Items in a dataset listing
►
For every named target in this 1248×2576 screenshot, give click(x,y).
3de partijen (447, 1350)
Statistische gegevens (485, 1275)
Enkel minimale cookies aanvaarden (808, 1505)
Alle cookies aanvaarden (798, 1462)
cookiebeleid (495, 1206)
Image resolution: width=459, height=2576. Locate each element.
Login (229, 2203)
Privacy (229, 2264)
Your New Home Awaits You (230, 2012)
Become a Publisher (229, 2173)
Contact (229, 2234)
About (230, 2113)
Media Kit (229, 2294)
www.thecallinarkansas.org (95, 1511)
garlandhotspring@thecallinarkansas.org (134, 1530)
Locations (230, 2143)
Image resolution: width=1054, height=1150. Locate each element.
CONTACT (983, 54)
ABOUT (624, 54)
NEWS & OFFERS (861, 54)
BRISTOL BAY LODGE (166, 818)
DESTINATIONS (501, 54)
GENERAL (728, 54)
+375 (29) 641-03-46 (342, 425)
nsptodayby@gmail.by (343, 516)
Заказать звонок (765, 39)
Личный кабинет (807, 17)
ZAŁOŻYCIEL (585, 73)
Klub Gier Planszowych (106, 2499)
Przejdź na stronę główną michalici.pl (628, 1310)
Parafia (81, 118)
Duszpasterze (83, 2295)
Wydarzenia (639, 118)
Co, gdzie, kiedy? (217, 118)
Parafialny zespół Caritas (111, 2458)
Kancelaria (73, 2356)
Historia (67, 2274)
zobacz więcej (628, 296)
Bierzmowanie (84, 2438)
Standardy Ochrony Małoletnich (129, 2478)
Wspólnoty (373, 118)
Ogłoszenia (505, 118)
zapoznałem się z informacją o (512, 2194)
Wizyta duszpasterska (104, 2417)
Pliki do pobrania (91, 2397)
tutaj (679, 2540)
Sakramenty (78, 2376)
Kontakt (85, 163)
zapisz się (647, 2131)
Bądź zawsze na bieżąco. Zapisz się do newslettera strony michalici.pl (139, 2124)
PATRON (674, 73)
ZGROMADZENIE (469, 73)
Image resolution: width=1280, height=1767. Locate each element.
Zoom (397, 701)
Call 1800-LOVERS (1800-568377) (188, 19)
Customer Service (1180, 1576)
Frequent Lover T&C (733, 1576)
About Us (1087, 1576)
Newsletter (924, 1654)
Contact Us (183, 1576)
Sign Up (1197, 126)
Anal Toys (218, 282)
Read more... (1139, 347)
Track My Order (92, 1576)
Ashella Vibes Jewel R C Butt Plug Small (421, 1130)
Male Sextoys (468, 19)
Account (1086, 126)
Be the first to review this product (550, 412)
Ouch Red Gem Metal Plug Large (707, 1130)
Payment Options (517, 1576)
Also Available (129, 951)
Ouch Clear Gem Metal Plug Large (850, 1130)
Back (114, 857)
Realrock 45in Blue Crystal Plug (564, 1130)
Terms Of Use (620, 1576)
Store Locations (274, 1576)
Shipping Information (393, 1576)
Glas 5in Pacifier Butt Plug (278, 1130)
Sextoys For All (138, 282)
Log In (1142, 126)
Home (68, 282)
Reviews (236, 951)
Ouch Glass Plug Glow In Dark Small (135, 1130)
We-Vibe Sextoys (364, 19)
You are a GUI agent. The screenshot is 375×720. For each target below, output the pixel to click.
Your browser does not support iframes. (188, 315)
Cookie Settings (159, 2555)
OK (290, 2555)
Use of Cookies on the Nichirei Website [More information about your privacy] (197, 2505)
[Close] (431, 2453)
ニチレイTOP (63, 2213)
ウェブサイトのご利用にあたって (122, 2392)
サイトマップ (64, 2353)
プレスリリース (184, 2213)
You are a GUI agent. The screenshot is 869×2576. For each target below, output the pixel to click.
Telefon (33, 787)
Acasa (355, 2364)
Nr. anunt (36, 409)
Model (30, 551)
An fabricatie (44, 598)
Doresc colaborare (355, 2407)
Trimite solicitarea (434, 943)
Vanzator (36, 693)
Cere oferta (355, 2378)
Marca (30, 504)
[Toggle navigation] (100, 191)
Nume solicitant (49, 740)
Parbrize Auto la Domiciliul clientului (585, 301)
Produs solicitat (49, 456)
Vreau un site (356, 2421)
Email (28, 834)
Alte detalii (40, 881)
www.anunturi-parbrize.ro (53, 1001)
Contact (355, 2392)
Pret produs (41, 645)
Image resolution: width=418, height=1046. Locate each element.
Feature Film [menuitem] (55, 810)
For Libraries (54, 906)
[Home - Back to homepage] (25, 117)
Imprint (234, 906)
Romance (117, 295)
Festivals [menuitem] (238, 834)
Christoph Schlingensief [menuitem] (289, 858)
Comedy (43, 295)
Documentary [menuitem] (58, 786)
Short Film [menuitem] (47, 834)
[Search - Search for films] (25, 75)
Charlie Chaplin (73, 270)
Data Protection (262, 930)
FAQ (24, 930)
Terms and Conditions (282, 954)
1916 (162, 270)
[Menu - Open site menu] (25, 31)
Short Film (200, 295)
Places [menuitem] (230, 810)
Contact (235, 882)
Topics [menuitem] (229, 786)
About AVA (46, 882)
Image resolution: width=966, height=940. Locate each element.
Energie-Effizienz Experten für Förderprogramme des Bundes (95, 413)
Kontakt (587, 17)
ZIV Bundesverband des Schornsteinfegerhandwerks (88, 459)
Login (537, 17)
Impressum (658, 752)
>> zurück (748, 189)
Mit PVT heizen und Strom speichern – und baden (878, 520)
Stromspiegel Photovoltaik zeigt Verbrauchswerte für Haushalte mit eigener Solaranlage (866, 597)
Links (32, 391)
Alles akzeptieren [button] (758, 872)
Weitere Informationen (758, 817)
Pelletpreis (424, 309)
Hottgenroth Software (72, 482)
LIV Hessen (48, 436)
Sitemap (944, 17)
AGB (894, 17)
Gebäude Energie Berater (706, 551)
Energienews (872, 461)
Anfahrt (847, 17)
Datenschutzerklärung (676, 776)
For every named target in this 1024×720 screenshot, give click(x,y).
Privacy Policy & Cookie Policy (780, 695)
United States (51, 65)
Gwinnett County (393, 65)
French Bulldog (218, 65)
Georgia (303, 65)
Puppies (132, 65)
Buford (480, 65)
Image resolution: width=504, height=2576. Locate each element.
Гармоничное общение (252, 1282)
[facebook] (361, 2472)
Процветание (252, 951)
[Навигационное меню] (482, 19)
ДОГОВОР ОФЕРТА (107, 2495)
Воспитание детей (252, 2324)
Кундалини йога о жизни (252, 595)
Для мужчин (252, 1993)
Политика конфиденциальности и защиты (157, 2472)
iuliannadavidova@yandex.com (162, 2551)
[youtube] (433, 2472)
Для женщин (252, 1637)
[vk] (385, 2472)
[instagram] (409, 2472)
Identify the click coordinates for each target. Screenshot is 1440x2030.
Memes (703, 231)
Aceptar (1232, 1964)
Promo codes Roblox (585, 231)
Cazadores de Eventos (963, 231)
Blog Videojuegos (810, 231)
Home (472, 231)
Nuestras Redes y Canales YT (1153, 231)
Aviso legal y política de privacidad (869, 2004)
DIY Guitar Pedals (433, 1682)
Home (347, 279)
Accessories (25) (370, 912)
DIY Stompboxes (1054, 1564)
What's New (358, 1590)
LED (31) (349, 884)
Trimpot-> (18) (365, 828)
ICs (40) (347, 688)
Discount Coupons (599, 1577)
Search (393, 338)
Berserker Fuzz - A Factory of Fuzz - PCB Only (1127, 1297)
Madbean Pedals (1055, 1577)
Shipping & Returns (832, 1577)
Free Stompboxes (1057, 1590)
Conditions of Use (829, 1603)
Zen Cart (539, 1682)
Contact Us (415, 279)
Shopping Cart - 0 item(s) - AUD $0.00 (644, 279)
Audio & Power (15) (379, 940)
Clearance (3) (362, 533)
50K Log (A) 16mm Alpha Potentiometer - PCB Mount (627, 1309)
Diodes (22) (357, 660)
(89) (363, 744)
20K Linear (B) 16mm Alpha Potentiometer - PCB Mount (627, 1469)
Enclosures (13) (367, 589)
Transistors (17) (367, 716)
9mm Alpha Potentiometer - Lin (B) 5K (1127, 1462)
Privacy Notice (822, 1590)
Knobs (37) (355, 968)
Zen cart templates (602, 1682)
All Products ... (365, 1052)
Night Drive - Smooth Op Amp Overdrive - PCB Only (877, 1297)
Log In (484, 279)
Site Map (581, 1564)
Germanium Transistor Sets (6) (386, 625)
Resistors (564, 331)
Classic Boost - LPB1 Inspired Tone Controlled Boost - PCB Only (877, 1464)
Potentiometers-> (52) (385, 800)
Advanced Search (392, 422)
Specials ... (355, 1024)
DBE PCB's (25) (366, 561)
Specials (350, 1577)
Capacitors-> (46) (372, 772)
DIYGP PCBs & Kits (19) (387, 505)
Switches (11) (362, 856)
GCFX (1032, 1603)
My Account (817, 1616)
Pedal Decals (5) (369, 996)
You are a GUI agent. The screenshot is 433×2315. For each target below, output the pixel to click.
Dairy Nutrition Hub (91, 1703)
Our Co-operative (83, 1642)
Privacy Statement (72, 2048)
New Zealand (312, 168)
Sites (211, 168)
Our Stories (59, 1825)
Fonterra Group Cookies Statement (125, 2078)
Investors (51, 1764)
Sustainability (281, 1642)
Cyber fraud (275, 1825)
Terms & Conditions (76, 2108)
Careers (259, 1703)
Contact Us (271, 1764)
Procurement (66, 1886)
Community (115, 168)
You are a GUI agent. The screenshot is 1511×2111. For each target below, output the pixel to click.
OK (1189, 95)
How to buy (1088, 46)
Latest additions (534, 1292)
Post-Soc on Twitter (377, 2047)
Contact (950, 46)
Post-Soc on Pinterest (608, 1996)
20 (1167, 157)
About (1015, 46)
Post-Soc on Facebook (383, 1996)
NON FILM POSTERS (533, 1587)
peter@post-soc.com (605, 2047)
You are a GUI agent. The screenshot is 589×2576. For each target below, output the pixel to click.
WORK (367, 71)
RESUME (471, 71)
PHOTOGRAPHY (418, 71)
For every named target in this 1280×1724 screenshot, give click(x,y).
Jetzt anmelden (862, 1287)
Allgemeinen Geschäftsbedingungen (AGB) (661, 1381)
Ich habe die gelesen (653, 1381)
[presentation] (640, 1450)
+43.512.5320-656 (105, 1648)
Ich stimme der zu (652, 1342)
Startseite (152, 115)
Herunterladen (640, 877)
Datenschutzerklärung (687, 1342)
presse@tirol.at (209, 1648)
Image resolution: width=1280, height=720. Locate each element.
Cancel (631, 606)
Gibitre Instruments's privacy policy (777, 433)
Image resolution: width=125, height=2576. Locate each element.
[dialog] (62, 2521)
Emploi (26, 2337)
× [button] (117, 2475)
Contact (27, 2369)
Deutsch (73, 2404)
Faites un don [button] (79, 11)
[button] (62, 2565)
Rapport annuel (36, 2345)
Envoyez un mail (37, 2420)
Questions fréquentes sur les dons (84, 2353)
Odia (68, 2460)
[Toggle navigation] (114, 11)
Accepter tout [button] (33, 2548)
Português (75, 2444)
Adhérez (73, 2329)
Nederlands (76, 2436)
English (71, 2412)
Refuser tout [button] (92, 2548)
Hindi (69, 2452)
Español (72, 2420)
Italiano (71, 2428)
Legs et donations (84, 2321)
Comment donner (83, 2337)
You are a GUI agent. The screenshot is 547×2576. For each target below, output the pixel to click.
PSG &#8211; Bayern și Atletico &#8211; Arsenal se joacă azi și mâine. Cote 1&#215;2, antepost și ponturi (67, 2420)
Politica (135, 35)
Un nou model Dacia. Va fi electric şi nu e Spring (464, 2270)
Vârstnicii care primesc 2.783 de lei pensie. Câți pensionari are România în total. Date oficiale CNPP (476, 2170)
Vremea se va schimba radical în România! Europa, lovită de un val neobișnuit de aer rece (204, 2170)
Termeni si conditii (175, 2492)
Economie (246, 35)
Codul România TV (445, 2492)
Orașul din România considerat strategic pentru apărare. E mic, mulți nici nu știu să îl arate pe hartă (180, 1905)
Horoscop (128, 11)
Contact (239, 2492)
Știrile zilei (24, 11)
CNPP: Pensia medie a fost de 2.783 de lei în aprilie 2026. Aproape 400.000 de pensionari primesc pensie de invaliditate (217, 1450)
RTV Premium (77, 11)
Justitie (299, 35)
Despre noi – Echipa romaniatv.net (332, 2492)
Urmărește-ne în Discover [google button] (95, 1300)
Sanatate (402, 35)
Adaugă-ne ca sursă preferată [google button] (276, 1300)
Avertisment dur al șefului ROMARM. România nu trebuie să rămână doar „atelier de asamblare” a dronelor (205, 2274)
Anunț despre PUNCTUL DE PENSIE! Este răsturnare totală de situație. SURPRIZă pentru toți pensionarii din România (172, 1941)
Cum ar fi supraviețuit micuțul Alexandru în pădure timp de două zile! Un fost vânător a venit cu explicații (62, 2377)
◄
__Given instruction__.
Convert the items from the first line through the line holding "Co, gdzie, kiedy? (217, 118)", inclusive, into a numbered list, leaving out any blank lines.

__Right answer__.
1. For every named target in this 1248×2576 screenshot, give click(x,y).
2. 3de partijen (447, 1350)
3. Statistische gegevens (485, 1275)
4. Enkel minimale cookies aanvaarden (808, 1505)
5. Alle cookies aanvaarden (798, 1462)
6. cookiebeleid (495, 1206)
7. Image resolution: width=459, height=2576. Locate each element.
8. Login (229, 2203)
9. Privacy (229, 2264)
10. Your New Home Awaits You (230, 2012)
11. Become a Publisher (229, 2173)
12. Contact (229, 2234)
13. About (230, 2113)
14. Media Kit (229, 2294)
15. www.thecallinarkansas.org (95, 1511)
16. garlandhotspring@thecallinarkansas.org (134, 1530)
17. Locations (230, 2143)
18. Image resolution: width=1054, height=1150. Locate each element.
19. CONTACT (983, 54)
20. ABOUT (624, 54)
21. NEWS & OFFERS (861, 54)
22. BRISTOL BAY LODGE (166, 818)
23. DESTINATIONS (501, 54)
24. GENERAL (728, 54)
25. +375 (29) 641-03-46 (342, 425)
26. nsptodayby@gmail.by (343, 516)
27. Заказать звонок (765, 39)
28. Личный кабинет (807, 17)
29. ZAŁOŻYCIEL (585, 73)
30. Klub Gier Planszowych (106, 2499)
31. Przejdź na stronę główną michalici.pl (628, 1310)
32. Parafia (81, 118)
33. Duszpasterze (83, 2295)
34. Wydarzenia (639, 118)
35. Co, gdzie, kiedy? (217, 118)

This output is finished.